To improve the accuracy of TASSER models especially in the limit where threading provided template alignments are of poor quality, we have developed the TASSER(iter) algorithm which uses the templates and contact restraints from TASSER generated models for iterative structure refinement. We apply TASSER(iter) to a large benchmark set of 2,773 nonhomologous single domain proteins that are < or = 200 in length and that cover the PDB at the level of 35% pairwise sequence identity. Overall, TASSER(iter) models have a smaller global average RMSD of 5.48 A compared to 5.81 A RMSD of the original TASSER models. Classifying the targets by the level of prediction difficulty (where Easy targets have a good template with a corresponding good threading alignment, Medium targets have a good template but a poor alignment, and Hard targets have an incorrectly identified template), TASSER(iter) (TASSER) models have an average RMSD of 4.15 A (4.35 A) for the Easy set and 9.05 A (9.52 A) for the Hard set. The largest reduction of average RMSD is for the Medium set where the TASSER(iter) models have an average global RMSD of 5.67 A compared to 6.72 A of the TASSER models.
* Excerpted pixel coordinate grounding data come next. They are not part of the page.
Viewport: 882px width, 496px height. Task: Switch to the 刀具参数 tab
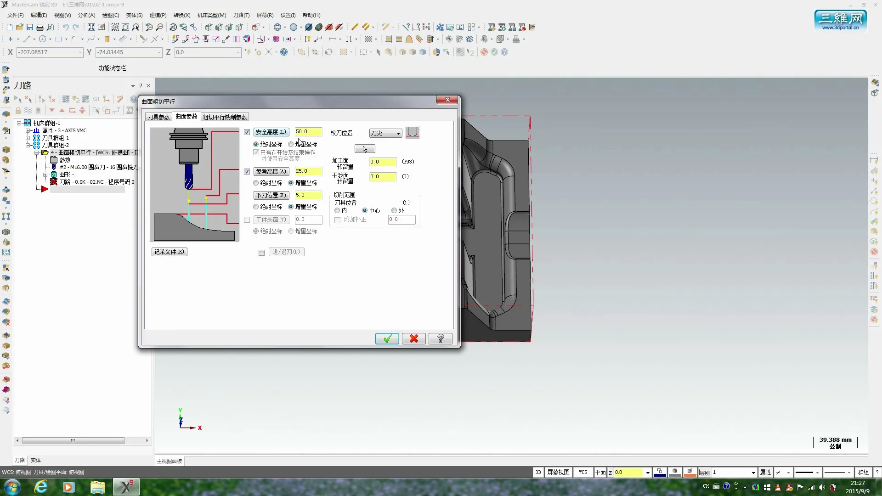point(158,117)
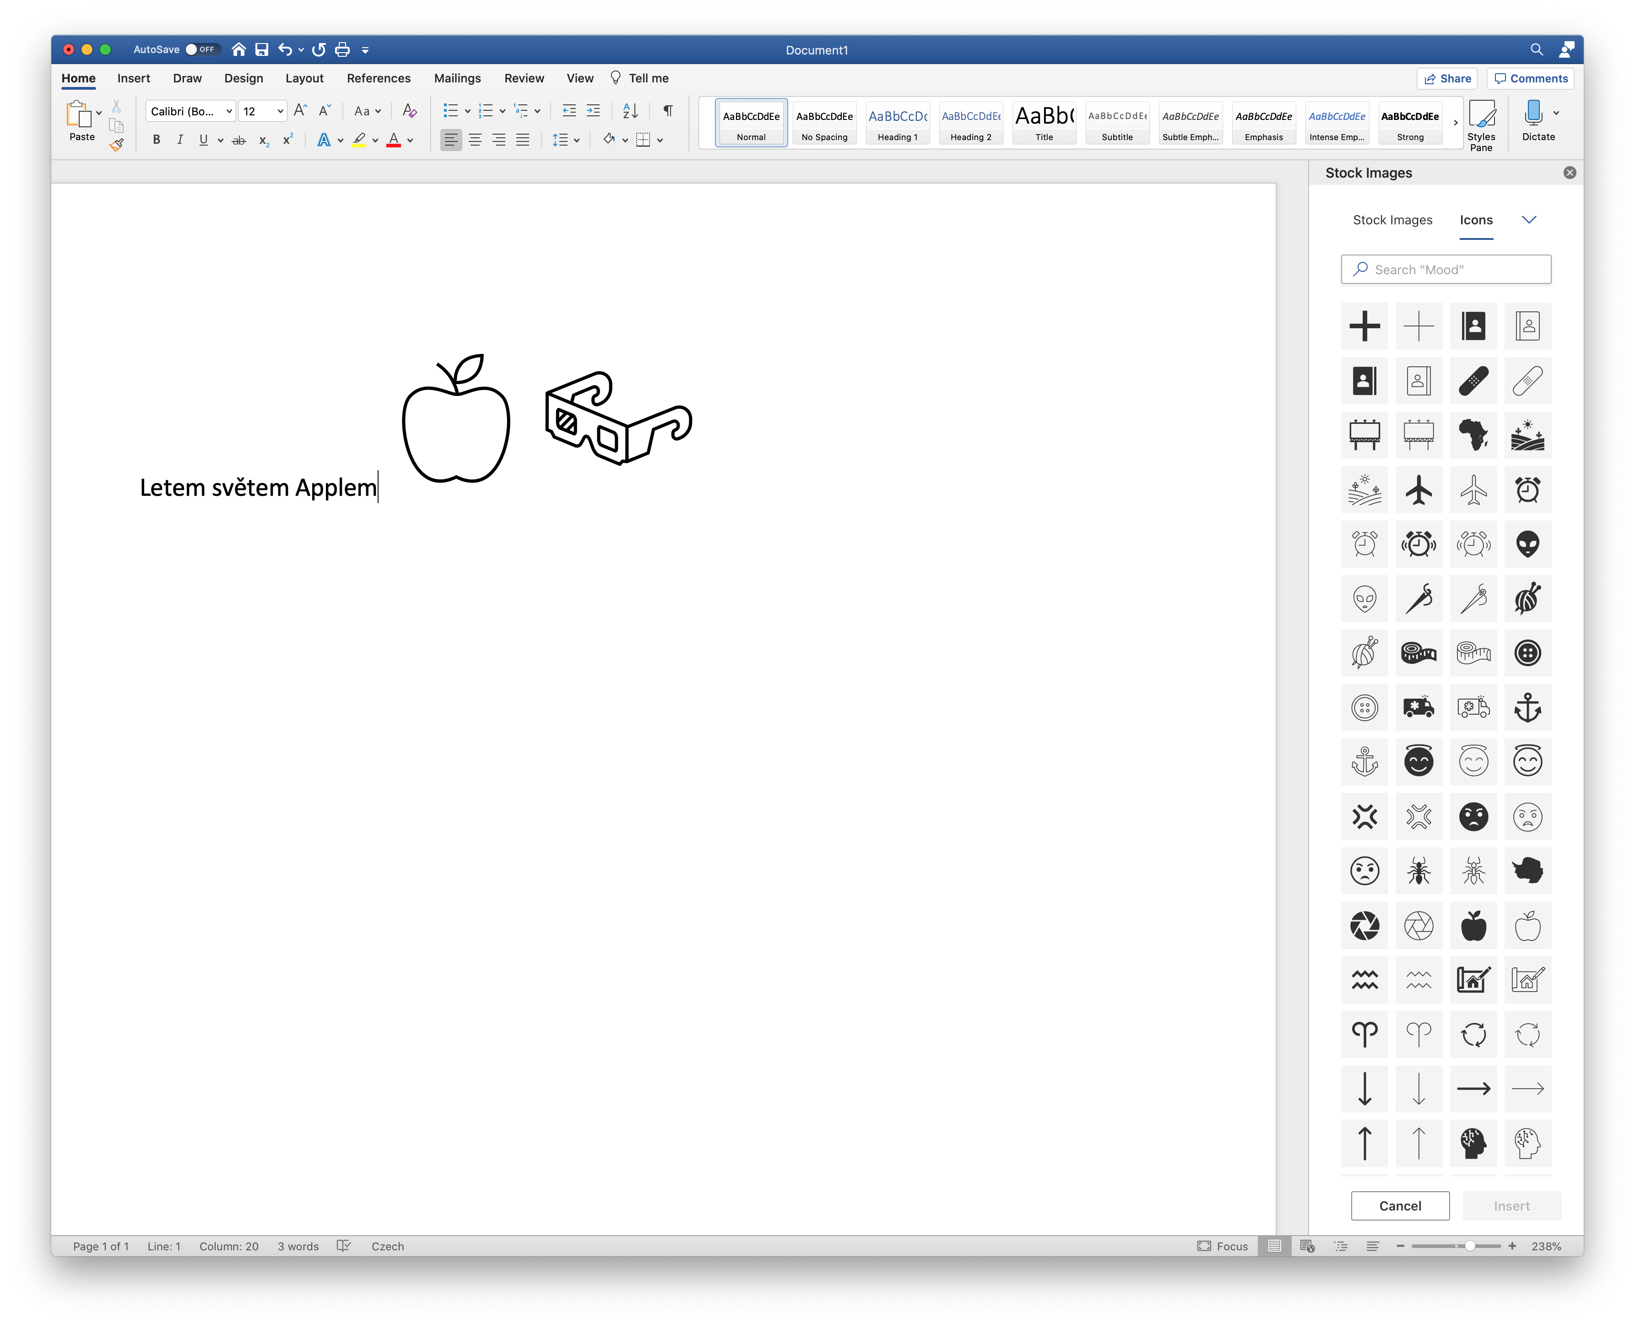Adjust the zoom slider handle
The image size is (1635, 1324).
1470,1246
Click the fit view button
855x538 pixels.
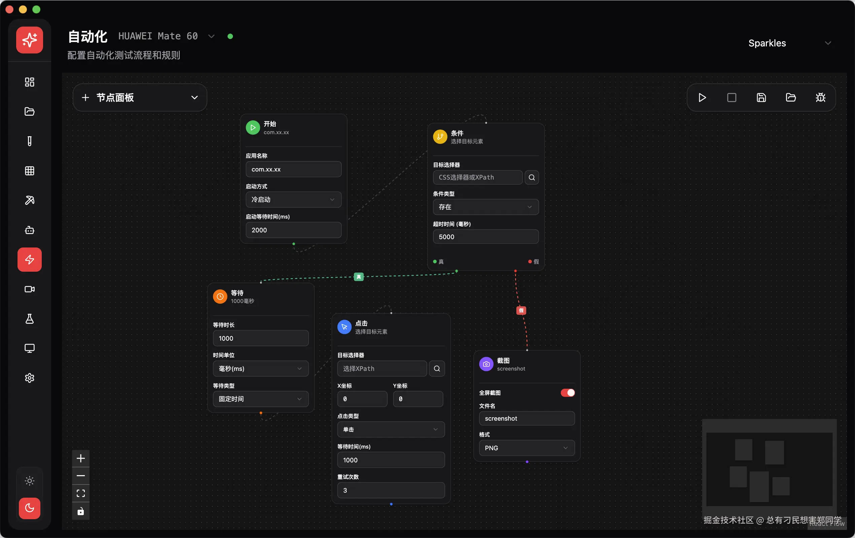click(x=81, y=493)
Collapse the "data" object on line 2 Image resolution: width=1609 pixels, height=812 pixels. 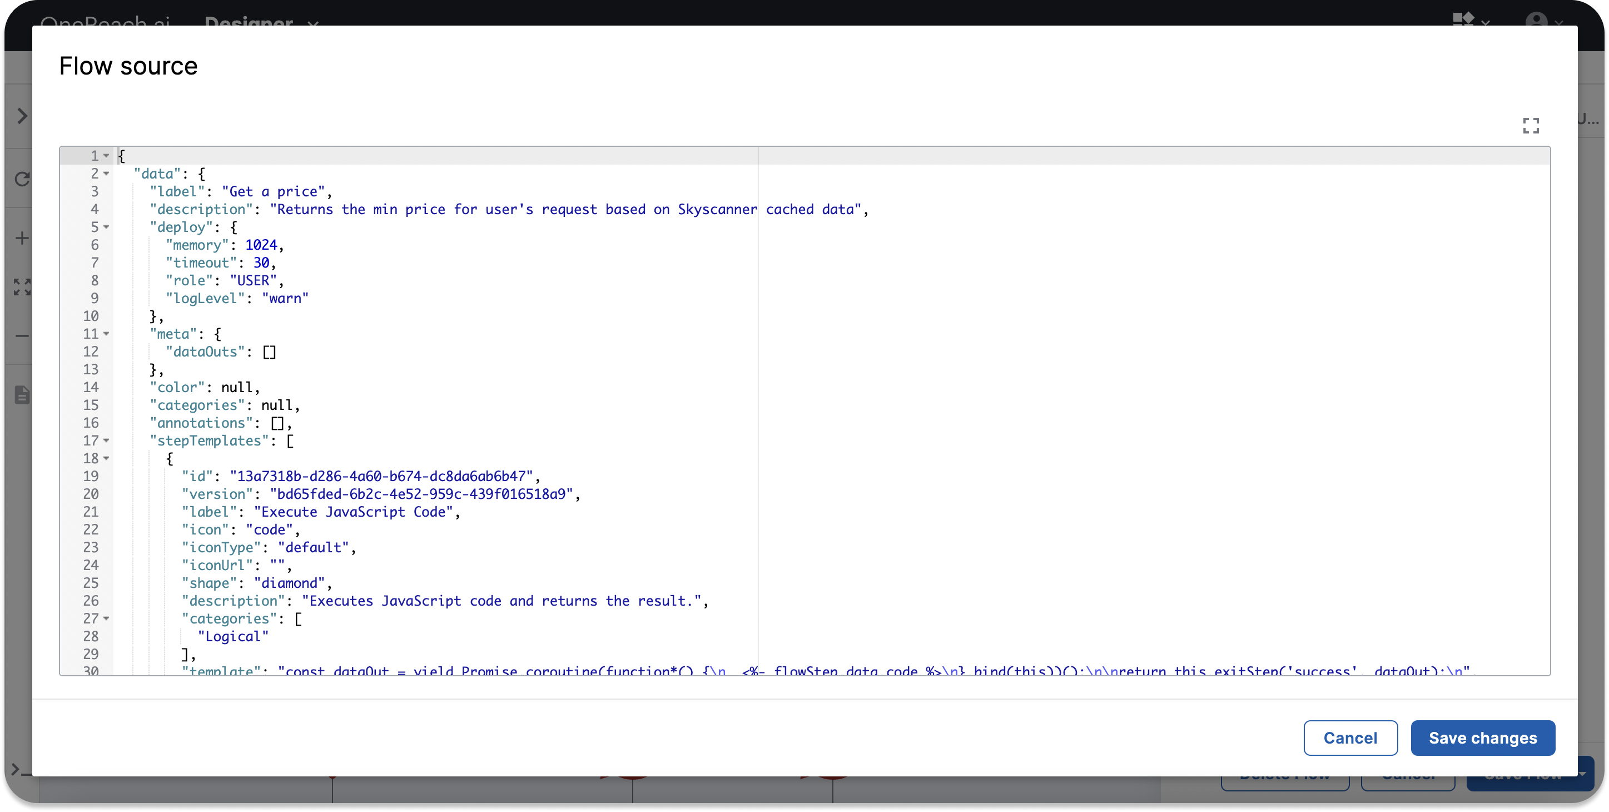pyautogui.click(x=106, y=174)
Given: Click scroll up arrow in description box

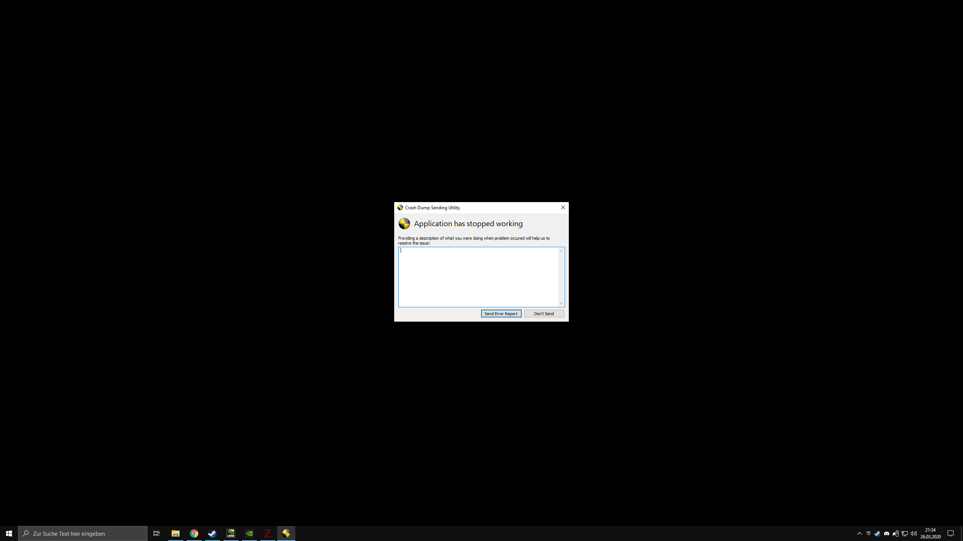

Seventy percent of the Medium set TASSER(iter) models have a smaller RMSD than the TASSER models, while 63% of the Easy and 60% of the Hard TASSER models are improved by TASSER(iter). For the foldable cases, where the targets have a RMSD to the native <6.5 A, TASSER(iter) shows obvious improvement over TASSER models: For the Medium set, it improves the success rate from 57.0 to 67.2%, followed by the Hard targets where the success rate improves from 32.0 to 34.8%, with the smallest improvement in the Easy targets from 82.6 to 84.0%. These results suggest that TASSER(iter) can provide more reliable predictions for targets of Medium difficulty, a range that had resisted improvement in the quality of protein structure predictions.
为了提高TASSER模型的准确性,尤其是在穿线法提供的模板比对质量较差的情况下,我们开发了TASSER(iter)算法,该算法使用TASSER生成模型中的模板和接触约束进行迭代结构优化。我们将TASSER(iter)应用于一个由2773个非同源单结构域蛋白组成的大型基准集,这些蛋白长度小于或等于200,并且在35%的成对序列同一性水平上覆盖了蛋白质数据库(PDB)。总体而言,TASSER(iter)模型的全局平均均方根偏差(RMSD)较小,为5.48 Å,而原始TASSER模型的RMSD为5.81 Å。按照预测难度水平对目标进行分类(其中简单目标有一个良好的模板及相应良好的穿线比对,中等目标有一个良好的模板但比对较差,困难目标有一个错误识别的模板),TASSER(iter)(TASSER)模型对于简单组的平均RMSD为4.15 Å(4.35 Å),对于困难组为9.05 Å(9.52 Å)。平均RMSD降低最大的是中等组,其中TASSER(iter)模型的平均全局RMSD为5.67 Å,而TASSER模型为6.72 Å。中等组中70%的TASSER(iter)模型的RMSD比TASSER模型小,而简单组中63%以及困难组中60%的TASSER模型通过TASSER(iter)得到了改进。对于可折叠的情况,即目标与天然结构的RMSD小于6.5 Å,TASSER(iter)相对于TASSER模型有明显改进:对于中等组,成功率从57.0%提高到67.2%,其次是困难目标,成功率从32.0%提高到34.8%,简单目标的改进最小,从82.6%提高到84.0%。这些结果表明,TASSER(iter)可以为中等难度的目标提供更可靠的预测,而中等难度的目标在蛋白质结构预测质量方面一直难以得到改进。